═════ Information shown
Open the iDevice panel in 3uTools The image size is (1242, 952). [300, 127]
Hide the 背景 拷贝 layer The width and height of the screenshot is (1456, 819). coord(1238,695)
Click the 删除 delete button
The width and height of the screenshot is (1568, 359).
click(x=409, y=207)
══════════
Stated task | Show every line of the records that contains the word "width", matching case exactly.

Completed exercise |
Hide the 背景 拷贝 layer The width and height of the screenshot is (1456, 819). coord(1238,695)
The width and height of the screenshot is (1568, 359).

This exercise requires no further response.